Lisp web frameworks: which one should I use? - jsmcgd
I'm about to start development of a 'web 2.0' site. I've learnt some lisp and now I need to get to grips with a web framework. Any recommendations? Scalability is obviously important. Cheers.
======
Zak
I build a fairly sophisticated project last year on top of TBNL (now
Hunchentoot) and some other libraries (CL-WHO and CLSQL being the main ones).

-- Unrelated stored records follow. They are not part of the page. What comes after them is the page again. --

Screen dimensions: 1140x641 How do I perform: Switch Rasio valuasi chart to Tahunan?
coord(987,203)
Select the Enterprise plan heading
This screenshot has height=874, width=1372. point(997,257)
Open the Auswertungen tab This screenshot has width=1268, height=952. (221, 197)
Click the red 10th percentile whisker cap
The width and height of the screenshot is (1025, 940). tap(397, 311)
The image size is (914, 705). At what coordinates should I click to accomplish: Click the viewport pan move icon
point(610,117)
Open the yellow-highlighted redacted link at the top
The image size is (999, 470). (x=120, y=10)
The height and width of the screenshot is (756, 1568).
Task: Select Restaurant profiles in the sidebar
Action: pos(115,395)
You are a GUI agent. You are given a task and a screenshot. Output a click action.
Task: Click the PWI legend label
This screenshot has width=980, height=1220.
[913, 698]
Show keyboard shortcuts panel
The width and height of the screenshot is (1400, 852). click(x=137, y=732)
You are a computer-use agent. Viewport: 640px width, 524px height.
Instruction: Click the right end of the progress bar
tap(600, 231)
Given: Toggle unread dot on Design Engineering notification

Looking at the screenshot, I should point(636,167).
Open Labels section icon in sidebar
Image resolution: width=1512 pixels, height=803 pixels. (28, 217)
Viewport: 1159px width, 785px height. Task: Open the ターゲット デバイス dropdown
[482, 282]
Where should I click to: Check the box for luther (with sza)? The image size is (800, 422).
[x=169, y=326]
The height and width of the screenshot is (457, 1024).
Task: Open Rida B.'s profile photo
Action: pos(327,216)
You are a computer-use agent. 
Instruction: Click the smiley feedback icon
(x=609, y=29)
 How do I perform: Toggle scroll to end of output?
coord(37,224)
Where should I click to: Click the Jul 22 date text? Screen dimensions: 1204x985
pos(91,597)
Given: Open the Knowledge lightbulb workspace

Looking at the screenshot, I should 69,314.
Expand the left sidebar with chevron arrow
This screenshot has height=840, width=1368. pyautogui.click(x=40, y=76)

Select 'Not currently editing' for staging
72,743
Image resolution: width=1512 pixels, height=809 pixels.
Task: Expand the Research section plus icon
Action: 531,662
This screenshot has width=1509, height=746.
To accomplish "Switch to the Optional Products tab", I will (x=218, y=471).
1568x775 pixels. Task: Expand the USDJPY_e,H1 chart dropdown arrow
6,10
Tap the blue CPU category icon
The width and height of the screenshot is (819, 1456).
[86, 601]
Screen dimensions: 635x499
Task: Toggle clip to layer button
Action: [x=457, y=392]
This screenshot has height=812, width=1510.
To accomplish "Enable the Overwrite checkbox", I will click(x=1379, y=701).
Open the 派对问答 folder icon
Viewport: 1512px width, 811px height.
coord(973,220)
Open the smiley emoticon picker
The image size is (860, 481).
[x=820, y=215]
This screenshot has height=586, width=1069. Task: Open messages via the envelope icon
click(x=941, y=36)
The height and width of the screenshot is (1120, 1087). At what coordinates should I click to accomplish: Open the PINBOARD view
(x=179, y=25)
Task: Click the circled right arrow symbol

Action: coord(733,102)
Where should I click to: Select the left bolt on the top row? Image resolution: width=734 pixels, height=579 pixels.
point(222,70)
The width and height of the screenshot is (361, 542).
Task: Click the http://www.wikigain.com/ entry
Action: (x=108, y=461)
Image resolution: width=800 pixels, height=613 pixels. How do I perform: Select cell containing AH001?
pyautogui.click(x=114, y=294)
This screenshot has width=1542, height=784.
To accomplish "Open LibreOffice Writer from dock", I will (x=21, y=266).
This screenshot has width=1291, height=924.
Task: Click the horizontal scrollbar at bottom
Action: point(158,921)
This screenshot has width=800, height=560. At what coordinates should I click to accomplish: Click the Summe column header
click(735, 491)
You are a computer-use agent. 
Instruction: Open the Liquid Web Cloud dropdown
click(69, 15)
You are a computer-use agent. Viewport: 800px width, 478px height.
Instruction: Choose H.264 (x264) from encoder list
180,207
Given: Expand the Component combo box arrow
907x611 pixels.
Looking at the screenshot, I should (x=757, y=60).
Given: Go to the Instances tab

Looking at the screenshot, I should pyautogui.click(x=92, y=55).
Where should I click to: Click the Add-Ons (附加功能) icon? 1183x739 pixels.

I don't think this set of libraries quite counts as a framework in the
Rails/Pylons tradition - it's more like web.py[0]. It's worth noting that
reddit used the same tool set before they rewrote it in Python. I can
recommend it without hesitation, if you're looking for tools that stay out of
your way.

[0]I have a strong suspicion that web.py was influenced by TBNL.

------
tritchey
We use ucw for <http://paragent.com> (click on "DEMO" to see our app in action
live). We actually use the older _dev branch of ucw, as we started over a year
ago before the _ajax branch had really settled down. In fact, we've ended up
removing much of the AJAX from the site for design reasons, and gone to a
simpler page model with the latest site update. ucw has been pretty reliable.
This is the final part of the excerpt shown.